И вот это меня просто ошарашило: как это — не читал, но осуждаю? Ты ж не читал! Может, там все не так? Надо прочитать! У нас на уроках внеклассного чтения Наталья Николаевна всегда проверяла, кто читал, а кто просто содержание книги узнал. Она говорила, что говорить о книге можно, только прочитав ее! Иначе это обман, ложь. Конечно! Все правильно!

Тогда почему все эти ударники производства, все передовики, как один, не стесняются писать:

— Мы не читали, но осуждаем!

И почему в газете пишут о писателе «свинья»? Что же он такого сделал?

Я спросила у тети Стеллы. Она мне сказала, что тоже не читала роман Пастернака, о котором тут идет речь. Но стихи его читала. Пастернак — большой поэт. А за роман Пастернак получил Нобелевскую премию — главную премию во всем мире. За плохой роман бы не дали.

— Что же он там такое написал, что все на него так набросились?

— Наверное, правду, — сказала Стелла.

— А как же они? Не читали, а осуждают?

— Ты уже большая. Все понимаешь сама, — так сказала моя мудрая тетя.

Я была горда, но все-таки до конца не понимала.


Травля поэта Пастернака развернулась в конце 1959-го.

А в 1960-м, в конце мая, поэт, не вынесший травли, скончался.

Книги моего детства

Сейчас, думая о времени своего детства, могу только удивляться и радоваться тому, какое место в нем занимали книги. Именно книги были моими самыми верными и надежными друзьями, научившими меня фантазировать, любить окружающий мир и жизнь в целом, что бы в этой жизни ни приключалось.

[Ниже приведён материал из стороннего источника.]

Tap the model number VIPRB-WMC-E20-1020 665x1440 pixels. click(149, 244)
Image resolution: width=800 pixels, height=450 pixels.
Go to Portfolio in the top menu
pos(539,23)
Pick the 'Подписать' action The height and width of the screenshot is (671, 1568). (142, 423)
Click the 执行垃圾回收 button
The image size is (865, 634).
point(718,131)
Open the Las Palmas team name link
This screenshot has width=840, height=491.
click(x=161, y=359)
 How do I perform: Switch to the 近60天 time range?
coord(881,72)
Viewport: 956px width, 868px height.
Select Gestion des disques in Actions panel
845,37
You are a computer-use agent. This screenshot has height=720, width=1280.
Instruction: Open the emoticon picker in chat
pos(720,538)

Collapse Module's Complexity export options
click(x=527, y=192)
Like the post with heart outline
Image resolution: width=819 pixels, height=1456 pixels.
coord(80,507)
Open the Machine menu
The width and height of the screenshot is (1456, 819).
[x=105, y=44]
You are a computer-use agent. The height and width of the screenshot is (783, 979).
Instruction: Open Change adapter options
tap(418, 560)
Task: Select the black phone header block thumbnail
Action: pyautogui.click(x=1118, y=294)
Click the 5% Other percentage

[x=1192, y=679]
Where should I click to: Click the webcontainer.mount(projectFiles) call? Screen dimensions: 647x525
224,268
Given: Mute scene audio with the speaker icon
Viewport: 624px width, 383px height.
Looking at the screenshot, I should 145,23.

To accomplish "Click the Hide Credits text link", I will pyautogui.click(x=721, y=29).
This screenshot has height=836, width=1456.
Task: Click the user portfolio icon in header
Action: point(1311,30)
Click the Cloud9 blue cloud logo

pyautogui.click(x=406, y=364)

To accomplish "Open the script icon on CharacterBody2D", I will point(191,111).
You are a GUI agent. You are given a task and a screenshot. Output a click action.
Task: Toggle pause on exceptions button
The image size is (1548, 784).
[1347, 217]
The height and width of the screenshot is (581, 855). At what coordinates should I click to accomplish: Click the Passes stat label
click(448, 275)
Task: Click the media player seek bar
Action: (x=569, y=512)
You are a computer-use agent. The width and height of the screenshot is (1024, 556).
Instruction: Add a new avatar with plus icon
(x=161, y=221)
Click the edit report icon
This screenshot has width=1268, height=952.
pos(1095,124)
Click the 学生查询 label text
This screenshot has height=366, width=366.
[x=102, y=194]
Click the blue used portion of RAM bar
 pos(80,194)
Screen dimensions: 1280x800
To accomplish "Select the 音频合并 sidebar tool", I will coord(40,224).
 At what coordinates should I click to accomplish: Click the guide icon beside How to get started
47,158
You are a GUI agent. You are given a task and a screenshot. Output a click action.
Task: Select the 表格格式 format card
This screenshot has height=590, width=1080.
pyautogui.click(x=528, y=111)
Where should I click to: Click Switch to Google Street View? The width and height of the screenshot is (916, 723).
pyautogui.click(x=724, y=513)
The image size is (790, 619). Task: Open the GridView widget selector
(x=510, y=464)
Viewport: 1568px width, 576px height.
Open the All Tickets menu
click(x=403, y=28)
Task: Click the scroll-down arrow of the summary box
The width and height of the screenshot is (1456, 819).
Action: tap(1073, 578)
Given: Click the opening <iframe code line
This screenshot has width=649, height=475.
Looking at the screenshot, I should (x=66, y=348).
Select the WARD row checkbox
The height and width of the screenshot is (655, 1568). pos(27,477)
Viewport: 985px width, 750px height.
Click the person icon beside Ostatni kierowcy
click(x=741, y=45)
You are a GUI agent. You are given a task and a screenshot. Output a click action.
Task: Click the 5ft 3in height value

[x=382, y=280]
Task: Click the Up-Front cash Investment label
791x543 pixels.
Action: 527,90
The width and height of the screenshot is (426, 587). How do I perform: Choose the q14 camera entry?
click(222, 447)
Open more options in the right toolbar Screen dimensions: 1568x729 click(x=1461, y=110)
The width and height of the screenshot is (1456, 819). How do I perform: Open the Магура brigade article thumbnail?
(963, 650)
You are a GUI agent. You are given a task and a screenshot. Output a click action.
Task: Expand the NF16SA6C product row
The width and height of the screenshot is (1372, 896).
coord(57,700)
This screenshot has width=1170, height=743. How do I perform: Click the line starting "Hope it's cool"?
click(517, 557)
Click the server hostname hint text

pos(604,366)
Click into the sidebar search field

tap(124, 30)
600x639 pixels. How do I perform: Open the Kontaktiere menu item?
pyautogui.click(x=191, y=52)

Книги доставляли мне истинное наслаждение, питали мой ум и душу. Ведь воспитывать — это и значит: питать. И в питании духовном ум и сердце растущего человека нуждается не меньше, чем в питании телесном. По мне — так и больше.

Я не стану перечислять сейчас все прочитанные мной в детстве книги — это огромный список. Но особо выделю тему, которой уделялось в те времена огромное внимание и которая меня очень волновала: судьба обездоленного ребенка. Много книг повествовали о таких судьбах. Именно они учили сочувствовать, милосердствовать, жалеть, помогать и искать выходы. Ведь читая, мы ставим себя на место героя. И когда герою плохо, мы вместе с ним пытаемся выкарабкаться, спастись…


Ч. Диккенс «Оливер Твист», «Давид Копперфильд».

Марк Твен «Приключения Тома Сойера и Гекльберри Финна».

А. Куприн «Белый пудель».

Гринвуд «Маленький оборвыш».

Мало «Без семьи».

Мери Мейп Додж «Серебряные коньки».

Виктор Гюго «Отверженные».

И. Д. Василенко «Жизнь и приключения Заморыша». «Детство актера — Артемка в цирке».

Н. Г. Гарин-Михайловский «Детство Тёмы».

А. Бруштейн «Дорога уходит вдаль».

Д. В. Григорович «Гуттаперчевый мальчик».

Януш Корчак. «Король Матиуш Первый».

В. Г. Короленко «Дети подземелья». «Слепой музыкант».

Г. Бичер-Стоу «Хижина дяди Тома».


Вот мои добрые друзья и советчики. Именно они помогли мне примерить на себя и понять чужую боль и научиться сочувствовать чужому страданию.